Lucity creates a Deployment and a ClusterIP Service. Your Redis instance is up and reachable within the namespace.

Configuration Options

OptionDescriptionExample
imageRedis container image and tag.redis:7-alpine
resources.requests.cpuMinimum CPU allocation.50m
resources.requests.memoryMinimum memory allocation.64Mi
resources.limits.cpuMaximum CPU allocation.200m
resources.limits.memoryMaximum memory allocation.128Mi

Pick an image tag that suits your needs. redis:7-alpine is a solid default: small footprint, current stable release.

Connect From Your Application

Redis is accessible via Kubernetes DNS on the default port (6379):

redis://cache.myproject.svc.cluster.local:6379

The hostname follows the pattern <name>.<namespace>.svc.cluster.local. No external dependencies, no connection strings managed by the platform. Standard Kubernetes service discovery.

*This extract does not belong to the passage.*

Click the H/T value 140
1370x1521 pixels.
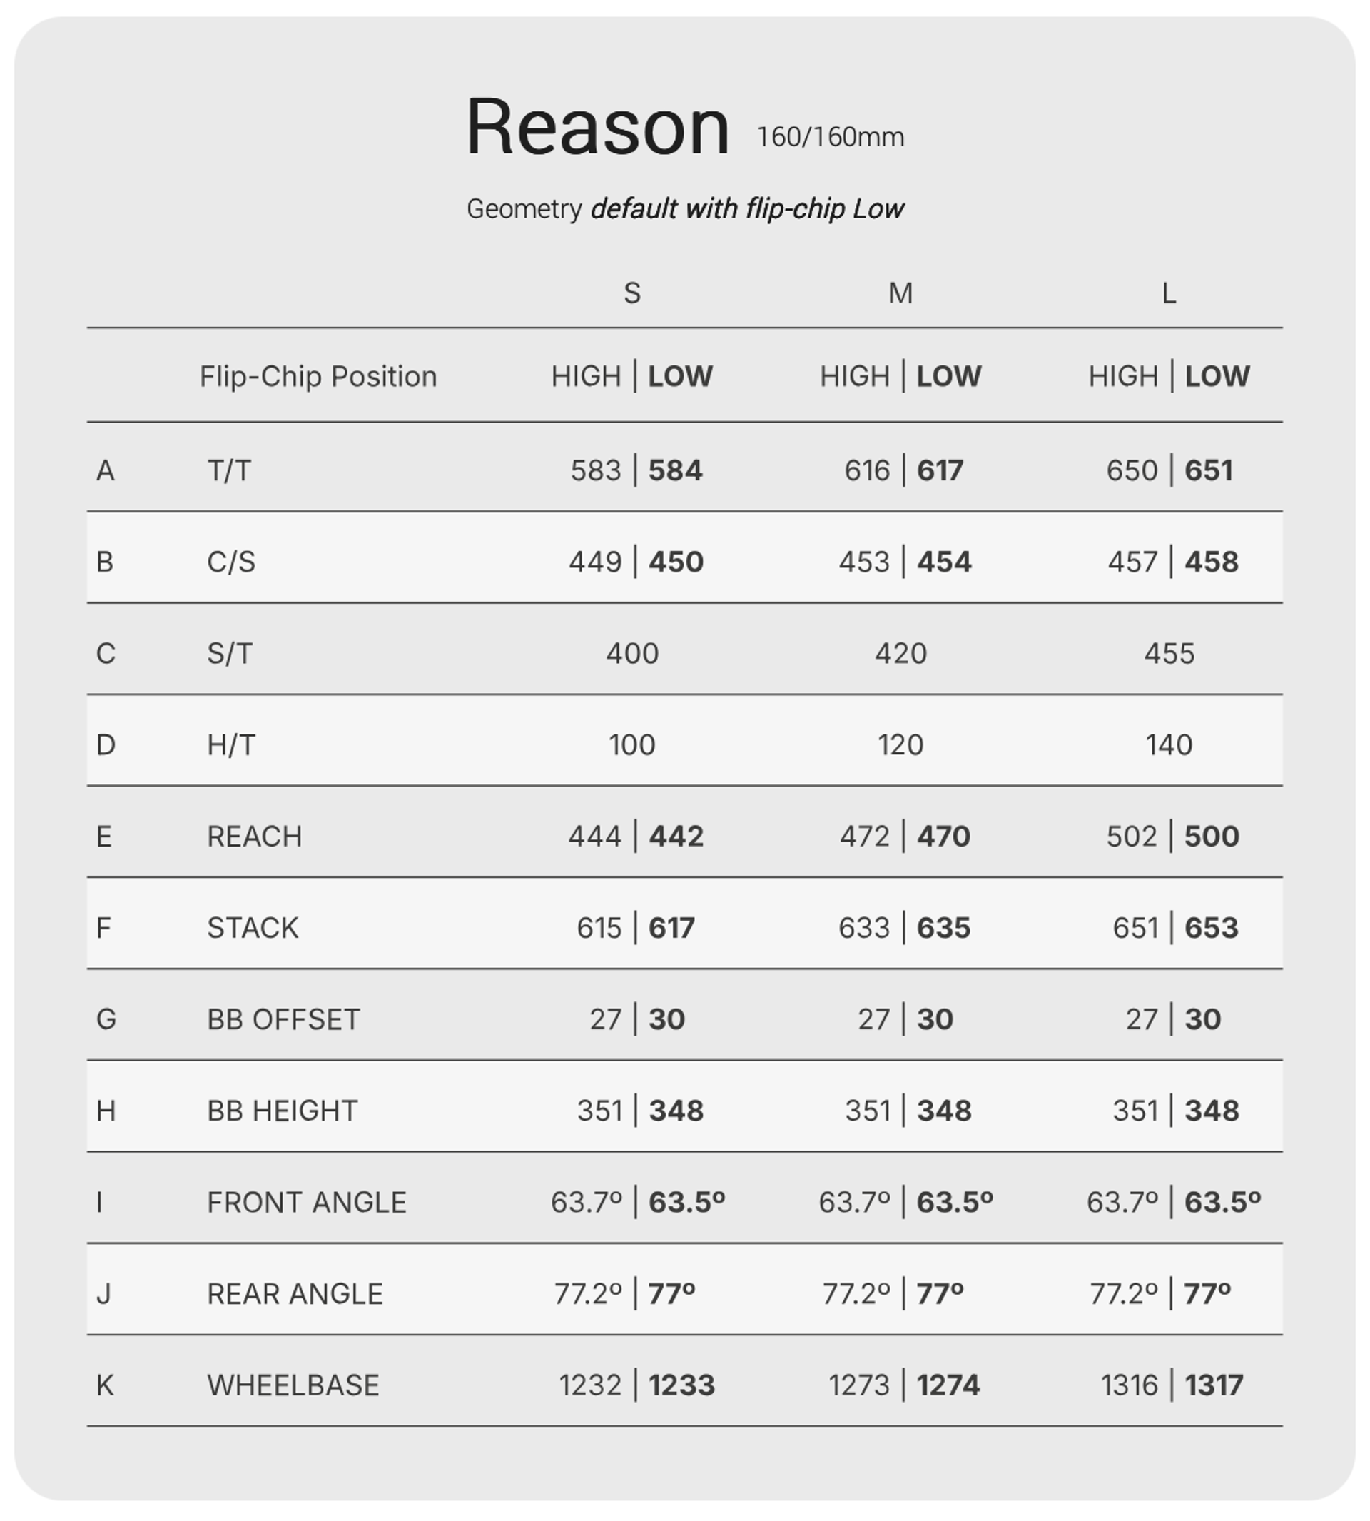coord(1168,745)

In your application config:

config:
  app-config:
    REDIS_URL: "redis://cache:6379"

If your application runs in the same namespace (which it does), you can use the short name cache:6379. Kubernetes DNS resolves it automatically.

What Happens on Eject

You get standard Kubernetes Deployment and Service manifests. Drop-in compatible with any Kubernetes cluster. No operator required, no custom resources. It's just Redis in a pod behind a service, the way it's been deployed since Kubernetes 1.0.